Check out the following links for examples of models (and styles of modelling) that we think demonstrate best practice.

It’s also worth checking the websites of industry regulators that are obliged to publish pricing models, such as Ofwat.

 

How can I extend my theoretical knowledge to support financial modelling?

If you can model something then you understand it. That’s because it’s difficult to fudge a result when working transparently with inputs, calculations and results. Because your model logic is on display for all to see, by adopting a specific approach you have – by implication – rejected all others. 

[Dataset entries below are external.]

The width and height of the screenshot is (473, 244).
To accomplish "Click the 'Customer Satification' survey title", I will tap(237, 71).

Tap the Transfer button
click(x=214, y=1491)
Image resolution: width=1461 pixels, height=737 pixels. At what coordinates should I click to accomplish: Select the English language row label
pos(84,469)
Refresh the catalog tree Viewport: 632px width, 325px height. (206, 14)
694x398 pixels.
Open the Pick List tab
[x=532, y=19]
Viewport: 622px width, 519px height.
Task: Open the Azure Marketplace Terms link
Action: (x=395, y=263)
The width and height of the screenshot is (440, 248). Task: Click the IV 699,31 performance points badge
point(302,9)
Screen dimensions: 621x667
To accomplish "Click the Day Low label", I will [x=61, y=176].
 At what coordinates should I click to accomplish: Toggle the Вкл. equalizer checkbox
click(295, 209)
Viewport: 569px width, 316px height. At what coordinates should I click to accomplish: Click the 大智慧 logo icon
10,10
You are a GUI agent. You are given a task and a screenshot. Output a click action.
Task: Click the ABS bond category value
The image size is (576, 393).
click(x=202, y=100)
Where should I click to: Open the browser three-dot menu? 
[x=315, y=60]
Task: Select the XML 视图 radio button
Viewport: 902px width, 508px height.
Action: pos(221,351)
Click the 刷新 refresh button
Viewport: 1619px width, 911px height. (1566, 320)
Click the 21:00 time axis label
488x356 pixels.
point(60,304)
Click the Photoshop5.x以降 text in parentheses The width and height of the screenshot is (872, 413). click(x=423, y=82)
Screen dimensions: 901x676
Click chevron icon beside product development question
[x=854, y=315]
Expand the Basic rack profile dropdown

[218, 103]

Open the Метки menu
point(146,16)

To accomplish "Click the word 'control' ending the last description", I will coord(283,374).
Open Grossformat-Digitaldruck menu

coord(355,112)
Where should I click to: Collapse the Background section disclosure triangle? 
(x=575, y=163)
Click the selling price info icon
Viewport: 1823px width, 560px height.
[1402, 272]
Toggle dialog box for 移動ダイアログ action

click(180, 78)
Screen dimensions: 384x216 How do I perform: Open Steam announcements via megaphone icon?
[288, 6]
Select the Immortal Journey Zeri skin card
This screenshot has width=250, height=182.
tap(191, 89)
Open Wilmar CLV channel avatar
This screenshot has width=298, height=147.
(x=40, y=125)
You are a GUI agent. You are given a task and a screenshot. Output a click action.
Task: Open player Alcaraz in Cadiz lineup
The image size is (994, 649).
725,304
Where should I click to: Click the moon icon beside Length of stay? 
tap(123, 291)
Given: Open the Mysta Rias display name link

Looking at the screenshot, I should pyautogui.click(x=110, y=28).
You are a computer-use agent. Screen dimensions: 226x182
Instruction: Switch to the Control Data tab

So if you are studying for financial qualifications – Chartered Financial Analyst (“CFA”) for example – you can use your knowledge of financial modelling to confirm your understanding of financial topics. You might want to prepare simple models to calculate:

  • Financial ratios
  • Valuation techniques: net assets; dividend valuation model; PE ratios
  • Net present value / internal rate of return
  • Cost of equity: dividend yield + growth
  • Cost of equity: Capital Asset Pricing Model (“CAPM”)
  • Yield on debt / corporate bonds
  • Weighted Average Cost of Capital (“WACC”)
  • Modigliani & Miller: theories of capital structure
  • Value creation: shareholder value analysis
  • Black Scholes Option Pricing

And the relationship between practical financial modelling and financial theory works both ways. For example, if you are assessing different financing structures for a company and deciding on an optimal way forward, it can be helpful to support that way forward with reference to the relevant financial theory (Modigliani & Miller springs to mind).